いよいよサビです。
この曲は令和になる前に作られているので、平成という言葉が登場します。
伝えたい主旨は、今この瞬間、時代を共有して謳歌しようということ。
偉大なる歴史的な先輩、そして才能に関しては矛盾する2つの解釈ができたわけですが、それすらも既に過去の話。
このように世の中は常に移り変わり続けるものであるというのが「無常」の考え方です。
それを実際に歌詞でもサウンドでもサスフォーは実践しているということ。
これこそものすごい才能!と打ち震える件も、既に終わっています。
問題提起しつつ執着はしていません。
作詞も作曲も演奏も超高度なテクニックが駆使されているわけですが、こだわらずに飄々と踊ったもの勝ち。
過去でもなく未来でもなく、今を楽しもうということですね。
2番の歌詞をチェック
優秀ではないのは誰?
死んだって称賛されない
無能で凡人というんだ
想像の育成は怠らずにしてるか
出典: Vanessa/作詞:Kazuki Washiyama 作曲:Kazuki Washiyama
1番が終わりここから2番に入りますが皆さんついてきているでしょうか。
この上なく格好いい演奏をコピーしようとしても、まったくついていけないとざわつかれがちなサスフォー。
実は歌詞も、さらっとわかりやすい言葉が並んでいるようで、読み込むと深い意味が隠されていたわけです。
それでも今はもう2番。
どうやら1番で出てきた過去の偉人については落胆していると解釈するほうが話はつながるかもしれません。
いや、一筋縄ではいかないサスフォーのことですから、油断は禁物。
大先輩に向かって失礼な発言をしているわけではなく、自分たちがこのまま終わった場合の仮定と捉えてみます。
しっかり生きて音楽を続けることに意味があるので、こんなところでくたばるようでは褒められたものではない。
そう言いたいのかもしれません。
ただし、ここでも問いかけがあることを踏まえると、やはりどちらの意味にも解釈できる歌詞なのでしょう。
まるで変幻自在
等身大で平均的
そんな型にはまっているような
下らない持論は
自分を守るための弱音
出典: Vanessa/作詞:Kazuki Washiyama 作曲:Kazuki Washiyama
確かにサスフォーは型破りな存在かもしれません。
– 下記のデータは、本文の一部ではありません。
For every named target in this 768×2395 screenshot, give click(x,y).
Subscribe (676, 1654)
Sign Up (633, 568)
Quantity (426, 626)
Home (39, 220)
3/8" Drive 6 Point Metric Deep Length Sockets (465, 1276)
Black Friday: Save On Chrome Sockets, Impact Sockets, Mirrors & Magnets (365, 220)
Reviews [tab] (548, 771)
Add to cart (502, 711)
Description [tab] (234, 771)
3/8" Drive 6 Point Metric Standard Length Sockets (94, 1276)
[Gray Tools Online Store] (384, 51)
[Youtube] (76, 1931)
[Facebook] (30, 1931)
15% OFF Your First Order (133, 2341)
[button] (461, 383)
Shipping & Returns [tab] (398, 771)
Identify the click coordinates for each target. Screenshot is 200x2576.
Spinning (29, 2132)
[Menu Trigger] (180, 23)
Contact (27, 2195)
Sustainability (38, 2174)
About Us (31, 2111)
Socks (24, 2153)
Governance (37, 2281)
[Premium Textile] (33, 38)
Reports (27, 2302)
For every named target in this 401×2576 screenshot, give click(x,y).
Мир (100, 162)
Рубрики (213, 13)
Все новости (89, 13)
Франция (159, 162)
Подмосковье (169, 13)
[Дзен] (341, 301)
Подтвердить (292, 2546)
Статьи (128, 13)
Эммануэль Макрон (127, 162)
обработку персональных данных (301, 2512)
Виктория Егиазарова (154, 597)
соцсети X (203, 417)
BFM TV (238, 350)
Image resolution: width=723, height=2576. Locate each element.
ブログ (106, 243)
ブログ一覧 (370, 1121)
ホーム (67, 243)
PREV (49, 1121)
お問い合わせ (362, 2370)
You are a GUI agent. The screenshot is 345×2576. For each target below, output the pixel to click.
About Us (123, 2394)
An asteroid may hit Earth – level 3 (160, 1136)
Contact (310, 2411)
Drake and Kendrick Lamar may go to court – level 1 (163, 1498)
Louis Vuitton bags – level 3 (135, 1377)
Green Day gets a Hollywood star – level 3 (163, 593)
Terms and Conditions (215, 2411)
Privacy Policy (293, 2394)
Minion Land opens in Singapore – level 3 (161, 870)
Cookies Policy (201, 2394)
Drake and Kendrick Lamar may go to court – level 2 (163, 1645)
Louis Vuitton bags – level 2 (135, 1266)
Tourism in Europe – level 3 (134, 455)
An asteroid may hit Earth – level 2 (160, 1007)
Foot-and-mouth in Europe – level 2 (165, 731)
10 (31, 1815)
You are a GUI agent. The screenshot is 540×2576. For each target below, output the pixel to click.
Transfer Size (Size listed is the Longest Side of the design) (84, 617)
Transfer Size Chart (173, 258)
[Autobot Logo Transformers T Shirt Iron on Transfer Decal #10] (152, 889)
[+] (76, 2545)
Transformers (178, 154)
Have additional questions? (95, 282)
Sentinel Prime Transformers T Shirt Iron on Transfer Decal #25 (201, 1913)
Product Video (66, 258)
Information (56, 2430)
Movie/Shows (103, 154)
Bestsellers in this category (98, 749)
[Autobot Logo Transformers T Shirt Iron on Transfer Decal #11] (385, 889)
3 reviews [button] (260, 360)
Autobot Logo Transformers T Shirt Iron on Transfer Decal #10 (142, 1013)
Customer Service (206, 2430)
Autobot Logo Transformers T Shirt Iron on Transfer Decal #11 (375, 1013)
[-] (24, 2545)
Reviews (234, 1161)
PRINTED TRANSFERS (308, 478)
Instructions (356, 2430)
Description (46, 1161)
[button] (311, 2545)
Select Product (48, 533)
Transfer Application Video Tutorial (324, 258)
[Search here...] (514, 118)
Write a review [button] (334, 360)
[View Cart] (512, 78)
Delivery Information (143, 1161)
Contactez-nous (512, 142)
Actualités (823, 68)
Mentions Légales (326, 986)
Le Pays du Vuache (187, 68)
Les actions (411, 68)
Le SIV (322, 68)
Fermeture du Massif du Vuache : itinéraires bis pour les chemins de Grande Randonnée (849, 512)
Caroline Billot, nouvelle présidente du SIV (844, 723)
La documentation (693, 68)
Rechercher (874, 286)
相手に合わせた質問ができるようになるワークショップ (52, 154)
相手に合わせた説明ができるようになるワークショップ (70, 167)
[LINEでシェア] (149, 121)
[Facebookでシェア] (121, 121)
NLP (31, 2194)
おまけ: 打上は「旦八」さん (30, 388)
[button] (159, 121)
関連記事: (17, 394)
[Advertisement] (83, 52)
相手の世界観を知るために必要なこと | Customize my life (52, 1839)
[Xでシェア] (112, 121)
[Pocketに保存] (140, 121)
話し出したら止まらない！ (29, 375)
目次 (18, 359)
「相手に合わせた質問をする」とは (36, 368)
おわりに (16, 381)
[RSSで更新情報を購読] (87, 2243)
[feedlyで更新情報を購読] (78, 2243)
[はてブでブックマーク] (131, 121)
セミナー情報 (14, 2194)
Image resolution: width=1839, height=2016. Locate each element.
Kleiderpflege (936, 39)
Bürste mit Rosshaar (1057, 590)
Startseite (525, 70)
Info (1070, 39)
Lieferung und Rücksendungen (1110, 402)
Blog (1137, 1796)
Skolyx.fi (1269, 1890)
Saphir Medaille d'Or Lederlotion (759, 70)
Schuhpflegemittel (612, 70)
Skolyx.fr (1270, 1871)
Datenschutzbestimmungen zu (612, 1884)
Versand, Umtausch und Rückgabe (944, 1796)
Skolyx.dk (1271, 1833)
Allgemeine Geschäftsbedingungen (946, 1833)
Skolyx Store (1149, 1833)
そしてこの曲の歌詞も。
例えば才能について、もう何も残っていないという心情を吐露しながら、逆に自信満々にもなっていました。
名だたる切れ者を称賛しているのか、否定的に捉えているのかもはっきりしないままです。
まるで自分自身を大きく見せることも小さく感じさせることも、変幻自在と言わんばかり。
とても素晴らしいことを語っているようでもあり、反対に顔をしかめたくなるような問題発言にも聞こえます。
まるで100点か0点のどちらか。
要するに、ありきたりな状態はとにかく避けたいことが伝わってきます。
なぜなら両極端ではない中間層を選ぶという考え方は保身にすぎないから。
サスフォーはありがちな路線を狙わず派手にぶちかますといった感じです。
実際センチメンタルになることはなく、強気を押し通しています。
ラストのサビはこちら
命がけで歌おう!
さあ歌え 生を受けて
死んだって何かが残るように
出典: Vanessa/作詞:Kazuki Washiyama 作曲:Kazuki Washiyama
とうとう迎えた最後のサビ。
ここではもう歌うのみです。
サスフォーは歴史に爪痕を残すべく、まさに命がけで音楽を生み出していると考えられます。
時代の最先端はいつも今この瞬間。
はるかなる進化の果てに生まれた最新型モデルが、今の私たち人間です。
そして例え誰かが亡くなっても、命の営みそのものは続いていきます。
そう意識してみると、今こうして生きることのありがたさを強く実感しやすいかもしれません。
そんな今ある命を祝して、拍手をしながら音楽を奏でるというわけですね。
その先にあるもの
この最前線 無謀の果て
さあ手を叩け
出典: Vanessa/作詞:Kazuki Washiyama 作曲:Kazuki Washiyama
結局、この歌詞の主人公がワシヤマさん自身だったのかどうかは明らかにはなりませんでした。
むしろ身の丈サイズのワシヤマさんのイメージにはあまりこだわらないほうがいいかもしれません。
確かにこの曲は、サスフォーというバンドの音楽に対する姿勢が描かれているかのような歌詞でした。
しかし、意味は1つだけとは限らず、想像力を働かせることが大切!
つまりこの曲の主人公はあなたです。
そうやってリスナーそれぞれの物語が様々に紡がれていくことが、サスフォーの思い描く未来かもしれませんね。